I frankly see this as immoral and unethical behavior. If one has the assets to fund old age treatment, the social obligation is to do so, not to transfer those assets to children, cry poverty and rely on government assistance (meaning you, me, and everyone else) to pick up the tab.

These kinds of shenanigans are exactly why the five year look-backs for asset transfers were enacted.


----------



## Liberty (Sep 9, 2019)

StarSong said:


> I frankly see this as immoral and unethical behavior. If one has the assets to fund our old age treatment, the social obligation is to do so, not to transfer those assets to children, cry poverty and rely on government assistance (meaning you, me, and everyone else) to pick up the tab.
> 
> These kinds of shenanigans are exactly why the five year look-backs for asset transfers were enacted.


You are right...you know, I hear people just totally amazed that they have to "pledge" their assets when they go into a SNH.  Its like we, as Americans automatically think this should be granted to us.  Look how much it costs to keep someone year after year.  I tried to bring cookies and stuff to the health care workers when visiting my mother in law, as I knew they were not highly paid and worked hard.
● ● ● ●
Task instructions:
a - In the forum thread about paying for elder care, what did Liberty try to bring to the health care workers when visiting a mother-in-law?
b - Write the next part of the forum thread about paying for elder care, starting after its final sentence.

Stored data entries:
● ● ● ●
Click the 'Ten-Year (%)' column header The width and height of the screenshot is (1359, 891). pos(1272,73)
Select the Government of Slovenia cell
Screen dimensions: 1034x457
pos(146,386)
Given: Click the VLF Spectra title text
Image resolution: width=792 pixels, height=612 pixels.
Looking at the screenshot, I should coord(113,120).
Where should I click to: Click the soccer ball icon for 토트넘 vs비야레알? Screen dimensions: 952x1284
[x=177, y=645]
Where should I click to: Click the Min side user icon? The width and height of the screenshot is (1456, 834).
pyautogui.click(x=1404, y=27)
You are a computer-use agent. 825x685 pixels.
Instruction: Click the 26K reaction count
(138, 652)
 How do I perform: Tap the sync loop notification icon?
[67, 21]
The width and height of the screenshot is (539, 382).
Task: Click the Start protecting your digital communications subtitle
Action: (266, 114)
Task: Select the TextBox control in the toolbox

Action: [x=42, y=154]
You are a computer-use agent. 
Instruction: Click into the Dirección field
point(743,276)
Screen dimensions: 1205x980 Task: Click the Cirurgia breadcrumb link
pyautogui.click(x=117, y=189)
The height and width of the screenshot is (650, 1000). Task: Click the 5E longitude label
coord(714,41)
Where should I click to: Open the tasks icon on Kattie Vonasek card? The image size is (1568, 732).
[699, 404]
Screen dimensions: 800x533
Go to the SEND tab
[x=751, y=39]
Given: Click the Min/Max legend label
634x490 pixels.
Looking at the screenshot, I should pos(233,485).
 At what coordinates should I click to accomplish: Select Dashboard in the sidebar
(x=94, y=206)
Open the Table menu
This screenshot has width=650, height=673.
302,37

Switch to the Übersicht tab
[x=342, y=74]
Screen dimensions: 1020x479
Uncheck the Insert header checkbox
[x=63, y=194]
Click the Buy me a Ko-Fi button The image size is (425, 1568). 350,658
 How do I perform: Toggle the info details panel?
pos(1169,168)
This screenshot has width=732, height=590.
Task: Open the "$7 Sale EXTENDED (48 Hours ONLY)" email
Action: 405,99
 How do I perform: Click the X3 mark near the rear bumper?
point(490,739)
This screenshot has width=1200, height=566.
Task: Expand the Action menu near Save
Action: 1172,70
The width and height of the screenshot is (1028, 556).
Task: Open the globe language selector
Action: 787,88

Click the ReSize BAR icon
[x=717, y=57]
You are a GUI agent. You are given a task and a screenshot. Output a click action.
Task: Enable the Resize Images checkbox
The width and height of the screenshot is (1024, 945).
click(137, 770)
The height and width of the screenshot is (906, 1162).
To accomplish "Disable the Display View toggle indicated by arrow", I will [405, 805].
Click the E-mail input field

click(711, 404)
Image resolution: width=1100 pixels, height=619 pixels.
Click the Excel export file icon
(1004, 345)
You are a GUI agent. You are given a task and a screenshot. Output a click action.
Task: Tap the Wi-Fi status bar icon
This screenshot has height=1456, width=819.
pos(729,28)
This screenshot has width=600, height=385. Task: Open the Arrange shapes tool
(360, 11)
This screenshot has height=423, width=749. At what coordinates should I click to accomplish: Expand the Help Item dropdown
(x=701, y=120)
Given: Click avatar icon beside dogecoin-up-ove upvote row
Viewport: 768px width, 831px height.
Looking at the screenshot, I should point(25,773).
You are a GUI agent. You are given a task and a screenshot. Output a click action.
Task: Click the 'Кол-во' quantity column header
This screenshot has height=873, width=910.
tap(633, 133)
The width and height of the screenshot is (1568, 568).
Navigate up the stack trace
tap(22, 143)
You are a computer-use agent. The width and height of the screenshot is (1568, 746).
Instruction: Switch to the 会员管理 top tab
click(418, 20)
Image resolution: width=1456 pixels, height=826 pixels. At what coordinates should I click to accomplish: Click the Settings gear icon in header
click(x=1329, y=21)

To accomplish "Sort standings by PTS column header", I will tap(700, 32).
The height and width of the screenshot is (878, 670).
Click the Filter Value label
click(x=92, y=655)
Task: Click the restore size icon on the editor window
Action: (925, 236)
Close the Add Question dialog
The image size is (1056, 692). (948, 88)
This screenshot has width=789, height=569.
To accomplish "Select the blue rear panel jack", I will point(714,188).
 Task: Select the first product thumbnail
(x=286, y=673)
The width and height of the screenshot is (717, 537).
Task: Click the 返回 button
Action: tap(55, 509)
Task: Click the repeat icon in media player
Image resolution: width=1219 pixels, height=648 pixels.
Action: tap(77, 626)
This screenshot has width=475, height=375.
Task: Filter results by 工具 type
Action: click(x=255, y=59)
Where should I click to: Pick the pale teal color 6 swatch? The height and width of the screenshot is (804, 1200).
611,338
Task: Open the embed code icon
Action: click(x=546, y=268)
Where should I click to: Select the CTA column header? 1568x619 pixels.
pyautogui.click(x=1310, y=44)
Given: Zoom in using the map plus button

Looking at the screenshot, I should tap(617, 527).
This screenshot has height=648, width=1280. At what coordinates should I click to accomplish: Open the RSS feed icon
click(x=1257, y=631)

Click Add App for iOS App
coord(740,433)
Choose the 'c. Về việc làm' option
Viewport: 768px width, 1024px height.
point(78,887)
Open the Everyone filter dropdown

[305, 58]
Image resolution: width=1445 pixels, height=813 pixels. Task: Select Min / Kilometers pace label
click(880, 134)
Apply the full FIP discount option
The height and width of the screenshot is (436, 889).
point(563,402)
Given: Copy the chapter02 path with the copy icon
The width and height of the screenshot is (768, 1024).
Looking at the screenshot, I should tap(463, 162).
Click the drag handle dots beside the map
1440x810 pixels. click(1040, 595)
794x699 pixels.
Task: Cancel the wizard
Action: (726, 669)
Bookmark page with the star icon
● ● ● ●
Responses to the tasks:
a - Cookies and stuff.

b -
Of course, of those who do sign things over to their children or loved ones, many times they never have to go into a facility.  It is what it is.


----------



## Gary O' (Sep 9, 2019)

*What are you going to do when you can no longer live alone?*

If they haul me off, I'm gonna take full advantage
Gonna play a bit of grabass with whatever comely nurse tends me
Cop a dementia plea
'Oh'..... 'Where am I?'.....'thought you were my wife'


----------



## Liberty (Sep 9, 2019)

Gary O' said:


> *What are you going to do when you can no longer live alone?*
> 
> If they haul me off, I'm gonna take full advantage
> Gonna play a bit of grabass with whatever comely nurse tends me
> ...


That's funny, Gary O, you sound like my hubby's grandfather.   That's what he did...gave the nurses heck and they would threaten him with "no fudgesicle " or whatever they had for a snack.


----------



## Gary O' (Sep 9, 2019)

Liberty said:


> my hubby's grandfather


I *LIKE* him!


----------



## PopsnTuff (Sep 9, 2019)

Falcon said:


> I doubt  if  I'll  ever live  alone.  One of  my  adult  sons  is  living  with me here.  And I like the arrangement.


Same for me here Falcon...guess I should count my blessings even tho my son has lots of issues that are hard to deal with but he's slowly working them out and getting his driver's license back after ten years...
I'm looking forward to being the passenger and not the driver in the future for doc appt's and errands...


----------



## Nautilus (Nov 17, 2019)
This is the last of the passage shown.